#### [SUPPLIED TEXT]
<<<<

In may I went on a business trip with him and he started getting strange medical symptoms. So he has been in a complete panic about maybe having stds. He has been checked and does not. The symptoms are vague. Back pain, headache, tingling, etc.
Our sex life came to a hault as he has become deathly afraid to give me something. This has put a real damper on things. We discussed this at mc and wh says by mid August (4 month mark) he will get retested and he thinks be able to accept the negative results.
Wh went to his regular internist yesterday for her to check and make sure he is ok (ie not cancer, etc). His blood pressure was very high And he has acid reflux. Between these two it explains all symptoms except his night sweats.
He is an elite athlete but has gained fifteen pounds this year and has been working out an hour a day as opposed to several. I mention this because the doctor seems to think this is all stress induced. It may be but the weight gain could be as well. I do trust her though as she is a good doctor.
Wh has been truly tortured by his actions and has been a wreck. Doctor told him that she wants him to take eight weeks to get blood pressure down. If he doesn't she will put him on medicine. She also said he may need anti depressant.
Here is the part that is bothering me....it feels like he is saying that he needs to not be stressed. I asked if that meant no talk about As. He said no. But I have this strange feeling this will be used to avoid upsetting conversations. He just found out yesterday so I will see how this week goes. I will talk in mc about it next week. I am just curious to hear people's thoughts on this one.
kiki1 ( member #37184) posted at 6:29 PM on Wednesday, July 24th, 2013
hello hopeful
are you worried about your h using his stress levels as an excuse to not discuss his a's because that's how he handled the first one??
Did he want to rug sweep it in 08?

>>>>

#### [INSTRUCTIONS]
1. Reproduce the forum thread word for word from "In may I went" up to and including "the negative results.".
2. Answer these questions using the forum thread:
(a) How much weight has the husband gained this year?
(b) How many weeks does the doctor want him to take to lower his blood pressure?
(c) At what time was kiki1's reply posted?
The entries were taken from a different source than the forum thread.

#### [SUPPLIED RECORDS]

<<<<

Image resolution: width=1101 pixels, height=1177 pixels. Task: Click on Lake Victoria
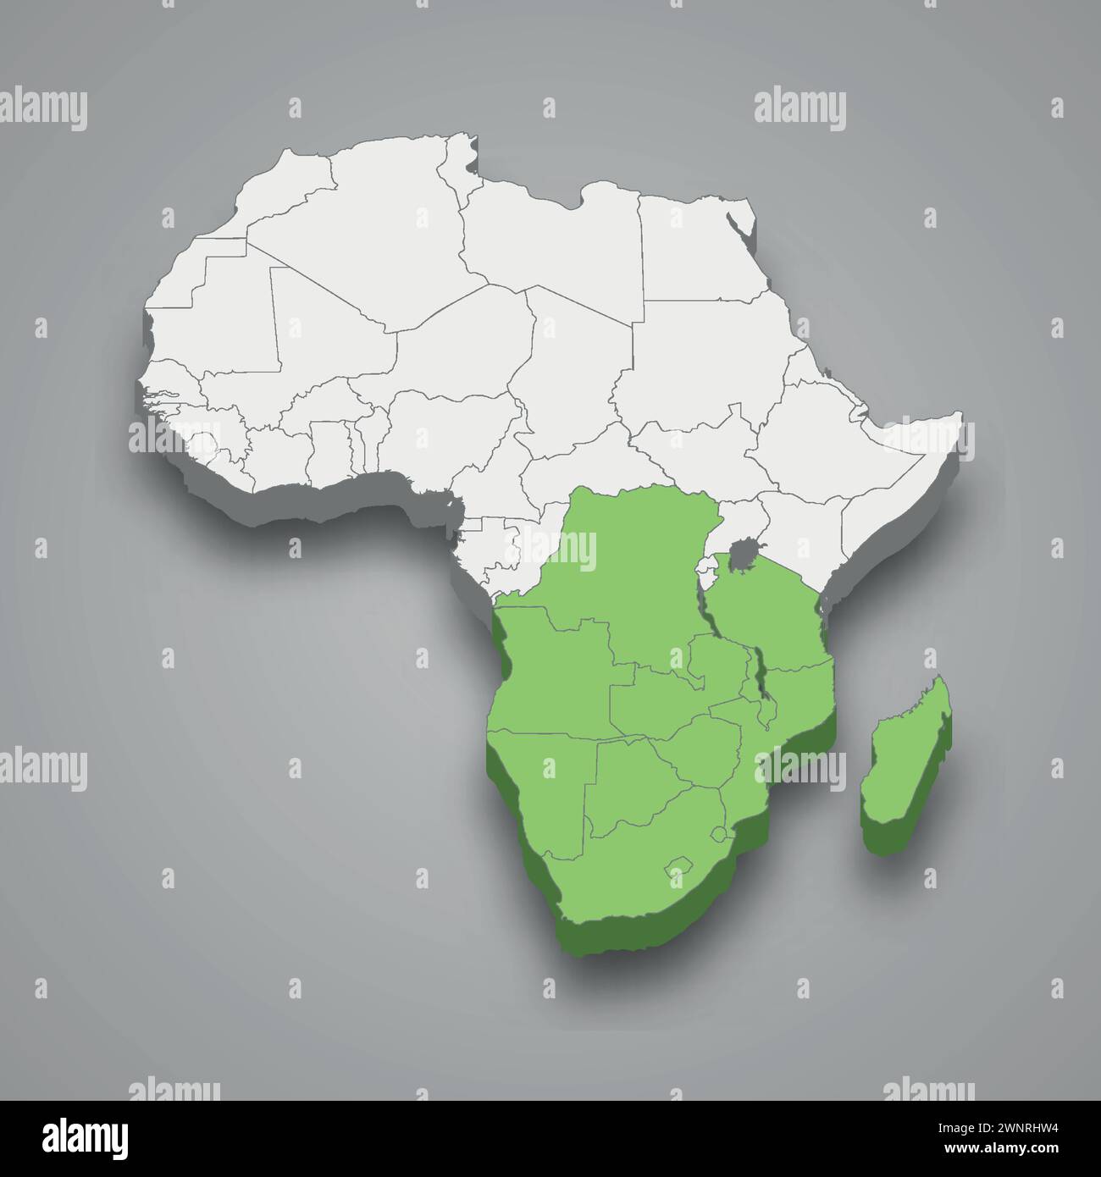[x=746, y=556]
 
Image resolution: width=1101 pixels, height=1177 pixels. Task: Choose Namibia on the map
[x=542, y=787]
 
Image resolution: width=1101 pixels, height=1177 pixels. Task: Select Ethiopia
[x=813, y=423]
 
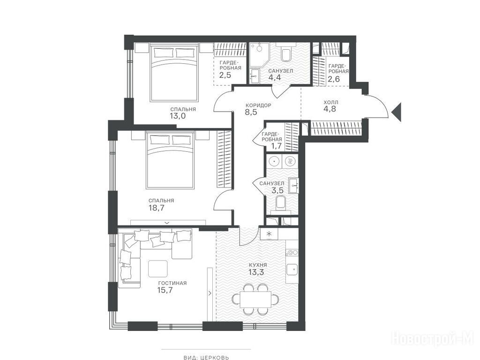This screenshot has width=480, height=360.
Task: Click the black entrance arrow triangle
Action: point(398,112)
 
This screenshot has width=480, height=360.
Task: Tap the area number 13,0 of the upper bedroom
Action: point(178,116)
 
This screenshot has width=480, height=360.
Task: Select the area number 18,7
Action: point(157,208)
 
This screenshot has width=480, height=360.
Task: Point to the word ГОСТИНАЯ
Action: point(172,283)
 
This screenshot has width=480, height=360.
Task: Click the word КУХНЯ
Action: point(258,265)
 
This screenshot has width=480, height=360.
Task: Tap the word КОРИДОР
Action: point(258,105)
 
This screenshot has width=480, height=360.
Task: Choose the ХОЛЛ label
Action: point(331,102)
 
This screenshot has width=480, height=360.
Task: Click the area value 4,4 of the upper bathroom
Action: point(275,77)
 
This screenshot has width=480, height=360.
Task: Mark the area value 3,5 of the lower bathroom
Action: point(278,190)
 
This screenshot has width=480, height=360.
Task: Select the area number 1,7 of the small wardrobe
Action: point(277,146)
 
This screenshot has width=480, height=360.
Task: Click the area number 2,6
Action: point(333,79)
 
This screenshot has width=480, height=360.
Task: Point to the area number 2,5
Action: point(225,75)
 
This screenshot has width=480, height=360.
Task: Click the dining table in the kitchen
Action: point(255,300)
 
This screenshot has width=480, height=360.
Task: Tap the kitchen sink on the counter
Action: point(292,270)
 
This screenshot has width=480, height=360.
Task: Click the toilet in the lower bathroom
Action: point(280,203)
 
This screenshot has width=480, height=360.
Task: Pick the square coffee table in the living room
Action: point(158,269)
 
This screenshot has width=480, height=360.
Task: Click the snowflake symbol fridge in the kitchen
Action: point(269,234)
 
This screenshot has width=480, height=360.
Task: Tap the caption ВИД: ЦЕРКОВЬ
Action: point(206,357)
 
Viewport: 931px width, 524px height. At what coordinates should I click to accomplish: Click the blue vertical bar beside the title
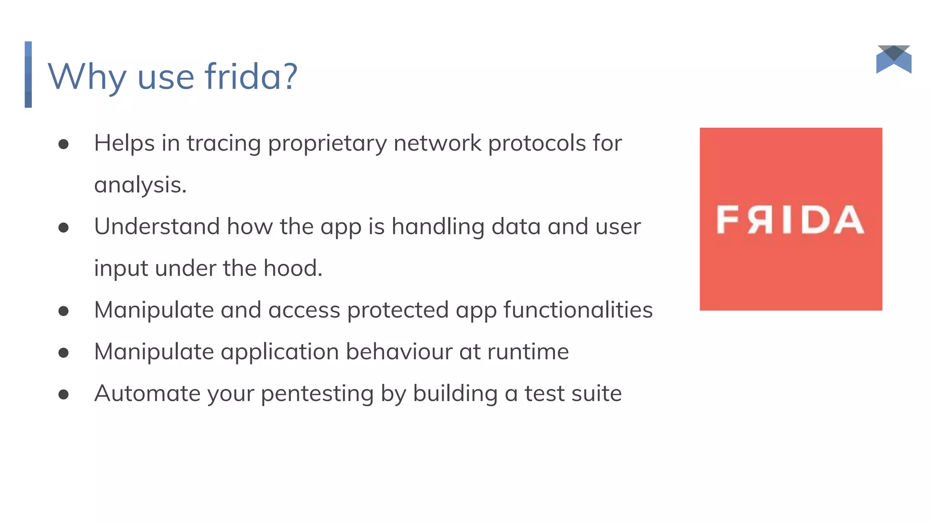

>>>>

#### [OUTPUTS BY TASK]
1.
In may I went on a business trip with him and he started getting strange medical symptoms. So he has been in a complete panic about maybe having stds. He has been checked and does not. The symptoms are vague. Back pain, headache, tingling, etc.
Our sex life came to a hault as he has become deathly afraid to give me something. This has put a real damper on things. We discussed this at mc and wh says by mid August (4 month mark) he will get retested and he thinks be able to accept the negative results.

2.
(a) Fifteen pounds.
(b) Eight weeks.
(c) 6:29 PM.